For the Birds Radio Program: Highly Pathogenic Avian Influenza

Original Air Date: April 18, 2022

Laura’s researched as much as she can about this year’s outbreak of a dangerous variant of bird flu. She wrote a lot about it on her blog at blog.lauraerickson.com

Duration: 6′26″

Transcript

In the past week, I’ve been inundated with questions about whether people should close down their feeders because of bird flu. The best information we have about which wild bird species are testing positive and where this is happening is on the USDA’s Animal and Plant Health Inspection Service, or APHIS, website, but sadly, this provides a woefully incomplete set of anecdotes, not systematically collected data. No agencies are funding tests on songbirds for avian flu while, as always, there is plenty of funding for testing game birds and poultry. A full 20 percent of the wild birds that tested positive are Mallards, and the vast majority of the rest are also waterfowl and birds that closely associate with waterfowl such as Sanderlings, pelicans, and a Great Blue Heron. Variants of bird flu attack birds every year, and domesticated poultry and wild waterfowl are usually the most affected.

But this year’s strain, called HPAI for Highly Pathogenic Avian Influenza, has also killed hawks and owls, and at least one Blue Jay in Nova Scotia and s crow somewhere in Minnesota. Many raptors are large and conspicuous, and when someone finds one sick or injured, they often take it to a rehab facility—those usually do testing. Right now, many other wildlife rehab facilities aren’t taking sick songbirds—when a highly contagious avian disease is found in one bird, it’s extremely difficult to prevent it from spreading to birds recovering from injuries.

Many people wonder why we aren’t testing birds the way we did during the initial outbreak of West Nile virus in America, when people were encouraged to bring in dead Blue Jays and crows for testing. But that was to protect people, not birds. Crows and Blue Jays were so vulnerable to that mosquito-borne disease that health departments could anticipate when the disease would first hit humans in an area when those conspicuous birds were found dead. As soon as human cases became widespread, funded agencies no longer bothered testing birds.

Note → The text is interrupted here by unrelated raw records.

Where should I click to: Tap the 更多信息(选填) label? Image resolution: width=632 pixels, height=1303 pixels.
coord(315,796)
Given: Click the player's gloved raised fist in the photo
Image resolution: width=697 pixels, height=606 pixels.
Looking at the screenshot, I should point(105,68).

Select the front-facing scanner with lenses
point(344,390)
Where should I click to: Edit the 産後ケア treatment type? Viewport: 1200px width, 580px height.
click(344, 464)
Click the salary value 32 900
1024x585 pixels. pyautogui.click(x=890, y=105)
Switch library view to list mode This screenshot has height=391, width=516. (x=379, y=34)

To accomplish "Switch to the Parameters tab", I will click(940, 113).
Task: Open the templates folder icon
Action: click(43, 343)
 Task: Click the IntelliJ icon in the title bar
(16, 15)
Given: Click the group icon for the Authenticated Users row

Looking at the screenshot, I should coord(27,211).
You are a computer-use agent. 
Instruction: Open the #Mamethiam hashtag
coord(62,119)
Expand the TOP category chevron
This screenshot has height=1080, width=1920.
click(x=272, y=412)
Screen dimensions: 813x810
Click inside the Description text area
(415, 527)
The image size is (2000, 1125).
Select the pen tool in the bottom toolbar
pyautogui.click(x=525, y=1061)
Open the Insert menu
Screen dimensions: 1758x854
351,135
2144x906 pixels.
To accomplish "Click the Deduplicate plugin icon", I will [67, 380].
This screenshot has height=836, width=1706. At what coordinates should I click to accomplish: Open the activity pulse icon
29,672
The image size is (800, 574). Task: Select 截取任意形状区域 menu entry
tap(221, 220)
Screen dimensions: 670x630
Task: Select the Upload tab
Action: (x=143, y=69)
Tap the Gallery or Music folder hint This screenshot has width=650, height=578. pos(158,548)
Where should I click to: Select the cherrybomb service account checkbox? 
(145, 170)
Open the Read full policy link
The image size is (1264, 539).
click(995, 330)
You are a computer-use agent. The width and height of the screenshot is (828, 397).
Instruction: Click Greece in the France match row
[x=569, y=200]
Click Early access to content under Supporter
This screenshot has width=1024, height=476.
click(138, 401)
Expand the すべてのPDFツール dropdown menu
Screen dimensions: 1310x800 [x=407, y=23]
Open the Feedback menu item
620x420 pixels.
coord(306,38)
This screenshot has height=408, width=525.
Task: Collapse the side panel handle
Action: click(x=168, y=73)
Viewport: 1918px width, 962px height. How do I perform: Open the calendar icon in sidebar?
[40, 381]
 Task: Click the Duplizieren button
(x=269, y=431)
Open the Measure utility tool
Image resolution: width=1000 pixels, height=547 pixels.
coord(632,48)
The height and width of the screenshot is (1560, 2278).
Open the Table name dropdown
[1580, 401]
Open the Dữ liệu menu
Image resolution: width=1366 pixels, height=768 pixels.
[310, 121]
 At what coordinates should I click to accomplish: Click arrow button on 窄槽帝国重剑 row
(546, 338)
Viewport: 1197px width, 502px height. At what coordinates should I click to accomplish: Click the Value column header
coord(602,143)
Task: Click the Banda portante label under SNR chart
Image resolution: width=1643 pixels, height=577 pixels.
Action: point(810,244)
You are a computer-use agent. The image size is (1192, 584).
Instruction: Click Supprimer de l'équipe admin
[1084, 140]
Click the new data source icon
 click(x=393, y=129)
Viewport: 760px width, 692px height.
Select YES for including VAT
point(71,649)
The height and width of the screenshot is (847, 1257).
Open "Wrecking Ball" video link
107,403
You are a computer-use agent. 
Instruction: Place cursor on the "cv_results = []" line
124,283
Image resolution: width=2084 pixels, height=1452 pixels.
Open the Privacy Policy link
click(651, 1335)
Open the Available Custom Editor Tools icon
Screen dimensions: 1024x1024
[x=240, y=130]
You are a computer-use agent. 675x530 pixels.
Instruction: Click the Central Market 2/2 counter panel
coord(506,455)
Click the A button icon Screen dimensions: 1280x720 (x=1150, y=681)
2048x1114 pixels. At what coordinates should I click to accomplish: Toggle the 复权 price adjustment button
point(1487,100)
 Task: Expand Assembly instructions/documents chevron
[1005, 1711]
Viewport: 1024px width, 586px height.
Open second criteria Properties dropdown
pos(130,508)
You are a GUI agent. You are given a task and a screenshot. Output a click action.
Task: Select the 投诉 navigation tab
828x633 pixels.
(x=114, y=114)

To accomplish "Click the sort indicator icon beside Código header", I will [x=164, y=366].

If we find a sick or dead bird in our own yard, the only way I know to find out if it had bird flu is to take it to the University of Minnesota Veterinary Diagnostic Lab in St. Paul and to pay for the testing ourselves. Every spring songbirds die from salmonella, botulism, and other diseases. Lethargic birds may be sick, but some may have struck windows or been attacked by predators. Feathers cover injuries so effectively that even experienced rehabbers often have to look closely at a bird in hand to know whether it’s sick or injured. In a year like this when so much media focus is on bird flu, it’s maddening to me that there is absolutely no funding to test songbirds to find out where exactly bird flu is appearing so people won’t panic.

Last week the Raptor Center in St. Paul issued a statement saying how hard it is to work out the science of this outbreak: “With minimal viral surveillance being done with songbirds, it is hard to measure the risk of transmission from songbirds to other birds,” and “Because the science is unclear on the role of songbirds in this current H5N1 outbreak, one consideration is to not encourage birds to gather together at places such as bird feeders or bird baths. These are places where things like viruses could easily be exchanged between individuals.”

During irruption years like this, wherever redpolls happen to be in April when most natural food sources are depleted, they always gather in large flocks, and often gravitate to backyards, not just for feeders but to pick through gardens in search of last year’s leftover seeds. I had at least a thousand in my yard a week ago, and there are still hundreds today, Easter Sunday. I’ve taken in my platform feeders, and re-raked below them, but the birds are still here, picking through the areas along the fence where Fox Sparrows, juncos, and the first Song and American Tree Sparrows are scratching through dead leaves searching for seeds, and scratching through my neighbors’ native plant gardens.

Until Friday afternoon, April 15, I was planning to keep my feeders going until the redpolls had moved on. But then I heard that a Minnesota crow that had tested positive and learned that NO testing on songbirds is or will be happening, much less any kind of systematic sampling of dead and dying birds, making it impossible to know how much at risk our birds are. A few times this spring I’ve taken photos of bazillions of redpolls crowding into my feeders or filling my shrubs. But I’ve taken orders of magnitude more photos of individual redpolls, with their varied plumage and sparkling eyes. Not one of them is expendable. I wrote a very long blog post providing an overview of the diseases birds are vulnerable to every spring, why this year’s avian flu outbreak is much more dangerous than most years, and what measures I’m taking in my own yard. It’s at blog.lauraerickson.com.